"""

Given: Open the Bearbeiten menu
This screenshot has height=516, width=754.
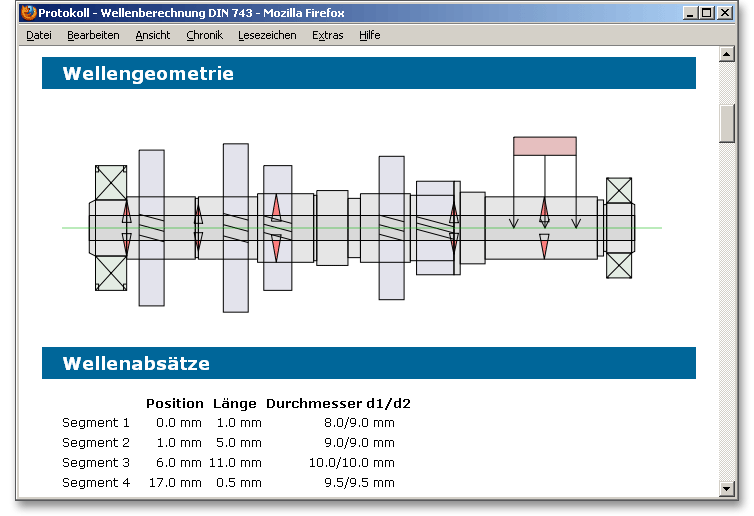Looking at the screenshot, I should 93,35.
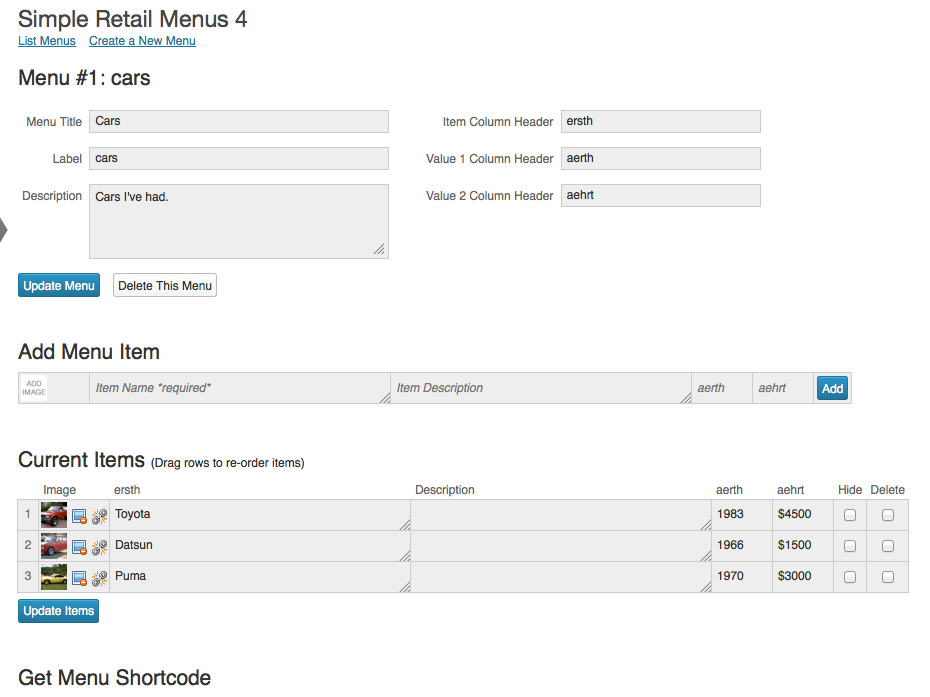Screen dimensions: 930x697
Task: Focus the Item Name required field
Action: [240, 388]
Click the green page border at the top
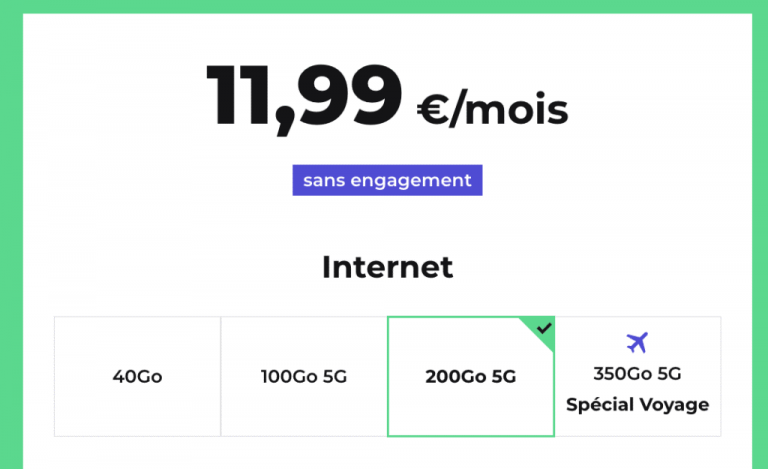Image resolution: width=768 pixels, height=469 pixels. 384,6
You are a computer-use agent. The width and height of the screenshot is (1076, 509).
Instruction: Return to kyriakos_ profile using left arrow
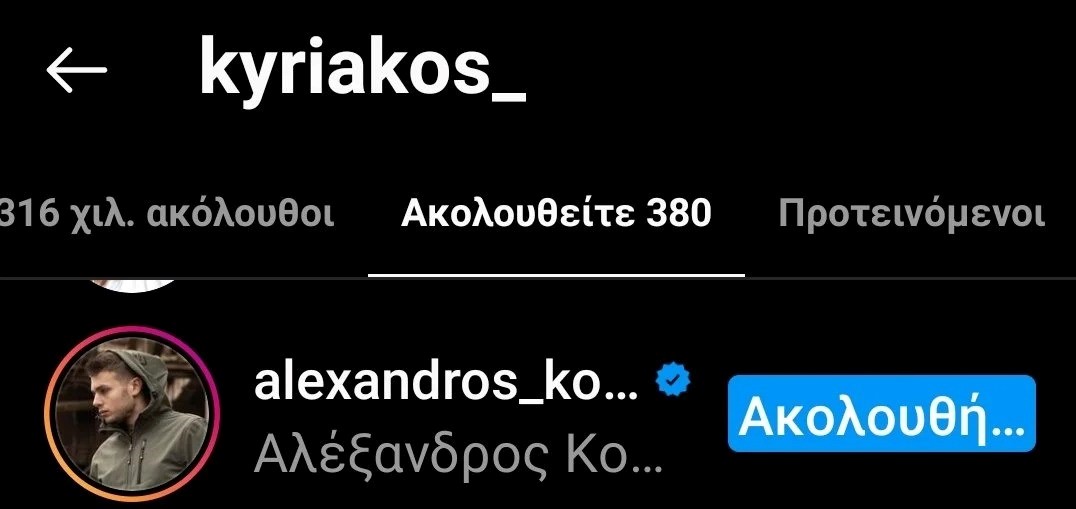77,69
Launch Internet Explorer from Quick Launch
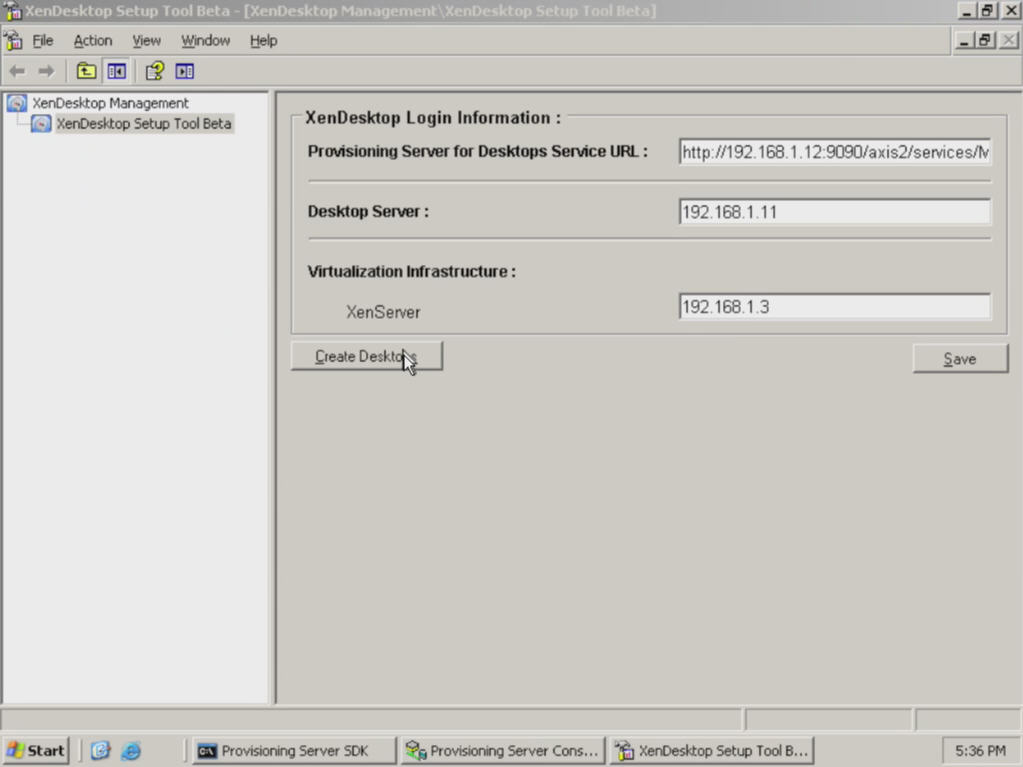This screenshot has height=767, width=1023. click(131, 750)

"""

*EXERCISE PROMPT*. Return the material above in exact form. Pictures stay out.

*SOLUTION FOR THIS EXERCISE*.
Given: Open the Bearbeiten menu
This screenshot has height=516, width=754.
Looking at the screenshot, I should 93,35.
Screen dimensions: 930x697
Task: Focus the Item Name required field
Action: [240, 388]
Click the green page border at the top
Image resolution: width=768 pixels, height=469 pixels. 384,6
You are a computer-use agent. The width and height of the screenshot is (1076, 509).
Instruction: Return to kyriakos_ profile using left arrow
77,69
Launch Internet Explorer from Quick Launch
This screenshot has height=767, width=1023. click(131, 750)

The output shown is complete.